Which is why abundance so often fails to translate into freedom. Instead of opening us up, it reinforces the very boundaries we built in survival mode. Scarcity stops being about what we truly lack and starts being about what we fear we might lose.
Of course, there are exceptions – proof that humans can choose differently. Artists, aid workers, volunteers who give even when they themselves are starving. Journalists in Gaza who report from the rubble while mourning the loss of their own young children so the rest of the world might not look away. The White Helmets in Syria pulling neighbors from toppled buildings, knowing their apartment could be next. AIDS workers who fought tirelessly for their communities even as they were dying. Inmates at San Quentin recording albums so their voices can travel beyond prison walls. Scarcity doesn’t always collapse us inward.

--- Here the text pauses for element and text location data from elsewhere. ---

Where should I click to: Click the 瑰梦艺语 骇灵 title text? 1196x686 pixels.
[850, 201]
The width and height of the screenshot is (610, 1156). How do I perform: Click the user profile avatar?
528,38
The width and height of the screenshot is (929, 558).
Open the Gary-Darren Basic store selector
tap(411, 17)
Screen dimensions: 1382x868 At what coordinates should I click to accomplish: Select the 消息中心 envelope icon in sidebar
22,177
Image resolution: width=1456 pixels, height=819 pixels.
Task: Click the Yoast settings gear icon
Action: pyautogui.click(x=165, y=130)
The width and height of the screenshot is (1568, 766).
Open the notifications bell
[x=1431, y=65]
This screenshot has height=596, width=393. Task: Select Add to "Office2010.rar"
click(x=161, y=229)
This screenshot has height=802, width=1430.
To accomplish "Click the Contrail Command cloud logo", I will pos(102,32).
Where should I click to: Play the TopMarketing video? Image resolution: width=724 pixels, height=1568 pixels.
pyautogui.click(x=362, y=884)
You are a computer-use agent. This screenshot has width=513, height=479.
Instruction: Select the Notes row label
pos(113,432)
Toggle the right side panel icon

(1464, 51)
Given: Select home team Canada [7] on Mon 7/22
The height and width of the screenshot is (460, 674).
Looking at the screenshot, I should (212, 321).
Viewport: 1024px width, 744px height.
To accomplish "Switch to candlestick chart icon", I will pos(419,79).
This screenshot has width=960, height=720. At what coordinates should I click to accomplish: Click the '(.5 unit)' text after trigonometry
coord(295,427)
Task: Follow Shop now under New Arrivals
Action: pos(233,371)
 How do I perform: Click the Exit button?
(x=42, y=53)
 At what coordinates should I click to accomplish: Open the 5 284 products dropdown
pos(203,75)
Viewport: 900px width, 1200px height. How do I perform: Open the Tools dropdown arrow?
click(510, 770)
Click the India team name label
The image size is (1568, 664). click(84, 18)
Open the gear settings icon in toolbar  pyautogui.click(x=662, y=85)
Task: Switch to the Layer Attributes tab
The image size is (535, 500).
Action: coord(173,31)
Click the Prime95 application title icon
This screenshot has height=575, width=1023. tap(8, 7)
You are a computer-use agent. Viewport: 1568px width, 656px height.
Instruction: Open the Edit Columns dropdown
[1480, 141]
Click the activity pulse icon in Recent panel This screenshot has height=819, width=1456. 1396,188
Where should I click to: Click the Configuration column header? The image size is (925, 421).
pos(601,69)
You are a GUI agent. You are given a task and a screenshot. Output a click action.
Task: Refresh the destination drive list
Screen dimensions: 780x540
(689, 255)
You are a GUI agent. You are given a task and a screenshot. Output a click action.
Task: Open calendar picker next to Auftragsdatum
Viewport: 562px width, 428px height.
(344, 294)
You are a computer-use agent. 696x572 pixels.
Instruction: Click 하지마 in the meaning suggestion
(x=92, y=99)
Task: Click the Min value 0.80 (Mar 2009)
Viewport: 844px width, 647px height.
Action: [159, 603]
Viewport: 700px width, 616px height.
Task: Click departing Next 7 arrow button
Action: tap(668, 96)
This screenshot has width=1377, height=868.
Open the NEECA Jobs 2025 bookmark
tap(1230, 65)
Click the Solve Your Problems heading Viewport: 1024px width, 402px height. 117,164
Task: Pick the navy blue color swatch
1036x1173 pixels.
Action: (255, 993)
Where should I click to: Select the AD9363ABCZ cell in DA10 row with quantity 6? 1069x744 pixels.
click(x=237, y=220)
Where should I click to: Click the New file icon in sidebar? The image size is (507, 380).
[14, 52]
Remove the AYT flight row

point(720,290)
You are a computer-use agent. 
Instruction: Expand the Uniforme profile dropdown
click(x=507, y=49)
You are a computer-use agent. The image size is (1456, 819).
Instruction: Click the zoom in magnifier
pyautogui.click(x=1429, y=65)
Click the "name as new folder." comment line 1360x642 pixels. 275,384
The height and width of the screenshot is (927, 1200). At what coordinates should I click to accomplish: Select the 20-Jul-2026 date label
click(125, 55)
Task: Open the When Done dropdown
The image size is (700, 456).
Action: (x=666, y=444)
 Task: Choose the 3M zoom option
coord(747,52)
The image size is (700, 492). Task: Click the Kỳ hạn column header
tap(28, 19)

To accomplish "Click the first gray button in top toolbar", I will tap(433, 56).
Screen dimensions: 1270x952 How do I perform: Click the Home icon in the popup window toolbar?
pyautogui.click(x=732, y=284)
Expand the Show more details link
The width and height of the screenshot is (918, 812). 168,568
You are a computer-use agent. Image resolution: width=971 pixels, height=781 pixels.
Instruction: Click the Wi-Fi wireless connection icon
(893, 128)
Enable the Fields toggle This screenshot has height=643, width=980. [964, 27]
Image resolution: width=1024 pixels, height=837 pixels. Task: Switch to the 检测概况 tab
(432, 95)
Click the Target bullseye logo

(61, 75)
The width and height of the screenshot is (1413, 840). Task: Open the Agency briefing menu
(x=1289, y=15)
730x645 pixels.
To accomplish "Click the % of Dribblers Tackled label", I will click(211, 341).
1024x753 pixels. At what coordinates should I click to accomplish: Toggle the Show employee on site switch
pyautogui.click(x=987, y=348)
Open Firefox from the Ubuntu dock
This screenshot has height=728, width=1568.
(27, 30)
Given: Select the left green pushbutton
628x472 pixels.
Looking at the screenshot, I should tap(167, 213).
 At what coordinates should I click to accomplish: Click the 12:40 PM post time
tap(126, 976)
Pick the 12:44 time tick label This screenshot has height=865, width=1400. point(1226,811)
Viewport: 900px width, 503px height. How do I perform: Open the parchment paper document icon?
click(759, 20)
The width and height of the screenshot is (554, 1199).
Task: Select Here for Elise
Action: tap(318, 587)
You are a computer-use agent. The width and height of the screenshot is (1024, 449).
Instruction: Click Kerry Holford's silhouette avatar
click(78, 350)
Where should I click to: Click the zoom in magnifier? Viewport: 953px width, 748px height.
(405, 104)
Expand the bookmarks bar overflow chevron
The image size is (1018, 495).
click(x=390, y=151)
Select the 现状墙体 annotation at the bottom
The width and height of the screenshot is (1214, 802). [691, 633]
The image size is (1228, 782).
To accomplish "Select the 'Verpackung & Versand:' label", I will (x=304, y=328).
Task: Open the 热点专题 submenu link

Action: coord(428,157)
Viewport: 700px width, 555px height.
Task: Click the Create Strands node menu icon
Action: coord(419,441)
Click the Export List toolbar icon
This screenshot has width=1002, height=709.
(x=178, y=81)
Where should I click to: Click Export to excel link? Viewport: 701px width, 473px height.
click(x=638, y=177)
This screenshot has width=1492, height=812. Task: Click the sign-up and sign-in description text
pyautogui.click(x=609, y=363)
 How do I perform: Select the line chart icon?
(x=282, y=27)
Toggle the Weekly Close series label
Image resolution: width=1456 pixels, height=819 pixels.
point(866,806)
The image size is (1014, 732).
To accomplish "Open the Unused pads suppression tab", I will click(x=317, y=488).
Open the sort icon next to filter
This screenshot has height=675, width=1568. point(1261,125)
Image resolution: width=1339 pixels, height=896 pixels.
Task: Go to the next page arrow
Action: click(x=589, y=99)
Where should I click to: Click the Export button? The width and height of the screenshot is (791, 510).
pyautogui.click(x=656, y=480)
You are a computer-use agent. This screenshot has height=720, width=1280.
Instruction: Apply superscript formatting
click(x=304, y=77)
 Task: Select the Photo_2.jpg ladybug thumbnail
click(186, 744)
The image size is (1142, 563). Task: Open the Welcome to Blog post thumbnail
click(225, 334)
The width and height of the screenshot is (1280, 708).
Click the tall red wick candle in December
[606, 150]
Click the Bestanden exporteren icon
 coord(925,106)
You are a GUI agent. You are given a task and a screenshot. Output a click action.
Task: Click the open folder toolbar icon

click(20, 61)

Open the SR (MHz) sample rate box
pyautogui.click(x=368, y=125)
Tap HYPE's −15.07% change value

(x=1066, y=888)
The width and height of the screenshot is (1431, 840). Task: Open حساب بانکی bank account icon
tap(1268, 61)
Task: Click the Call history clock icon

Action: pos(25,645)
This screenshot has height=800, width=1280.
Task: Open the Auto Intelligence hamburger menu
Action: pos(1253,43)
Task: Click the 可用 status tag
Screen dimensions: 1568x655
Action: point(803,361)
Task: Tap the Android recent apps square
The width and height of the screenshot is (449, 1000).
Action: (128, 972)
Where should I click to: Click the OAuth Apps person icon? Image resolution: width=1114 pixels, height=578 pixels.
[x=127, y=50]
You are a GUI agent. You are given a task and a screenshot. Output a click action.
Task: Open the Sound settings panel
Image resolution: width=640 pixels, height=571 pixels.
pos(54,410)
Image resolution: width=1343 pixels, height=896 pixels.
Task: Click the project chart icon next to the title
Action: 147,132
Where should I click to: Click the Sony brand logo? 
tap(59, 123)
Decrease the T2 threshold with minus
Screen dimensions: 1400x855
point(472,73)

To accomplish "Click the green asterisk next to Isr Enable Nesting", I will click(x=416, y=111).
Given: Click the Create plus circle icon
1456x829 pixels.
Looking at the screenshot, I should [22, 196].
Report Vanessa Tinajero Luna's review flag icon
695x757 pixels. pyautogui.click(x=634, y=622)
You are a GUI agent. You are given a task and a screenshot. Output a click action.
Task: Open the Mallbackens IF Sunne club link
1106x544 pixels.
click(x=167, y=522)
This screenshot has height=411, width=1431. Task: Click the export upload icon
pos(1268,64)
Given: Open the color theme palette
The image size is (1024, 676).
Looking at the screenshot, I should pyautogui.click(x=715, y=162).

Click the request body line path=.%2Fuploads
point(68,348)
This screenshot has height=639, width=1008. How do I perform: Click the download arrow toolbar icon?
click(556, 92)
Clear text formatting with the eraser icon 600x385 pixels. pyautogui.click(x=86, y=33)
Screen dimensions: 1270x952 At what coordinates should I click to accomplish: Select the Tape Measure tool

Meanwhile, those of us in privilege bubbles — insulated from war, with jobs, cars, Costco memberships — are undone by unopened mail, unscheduled appointments, unanswered emails. Comfort, paradoxically, breeds procrastination. Every bill unpaid, every email unopened, every task pushed down the road becomes another weight keeping us locked in survival mode. And with that stress, which can feel so permanent and so crushing, the reach is automatic: distraction. A dopamine hit. A swipe, a purchase, a snack. It works, for a minute. Until it doesn’t. Until each distracted moment adds another task to the to-do list. The vision narrows. The generosity is gone.
And it’s hard not to notice how convenient this is for the systems we live in. Capitalism doesn’t want me knocking on my neighbor’s door to organize a tenants’ meeting. The two-party system, built on fear of the other side, doesn’t want the cashier who votes Republican breaking bread with the undocumented family who lives upstairs. The patriarchy doesn’t want the tech startup CEO to have so much time on his hands that he starts to notice – and care about – inequality in his own workplace. It would be very inconvenient if we were all well-rested and clear-headed enough to not simply notice injustice, but to resist it.
So maybe procrastination isn’t just about perfectionism, fear of failure, the exhaustion of trying to fit the entire modern experience into twenty-four hours, seven days a week. Maybe it’s also a political condition. A way to keep us circling our own undone tasks, shrinking our timelines smaller and smaller, until we forget that we could be part of something larger than ourselves.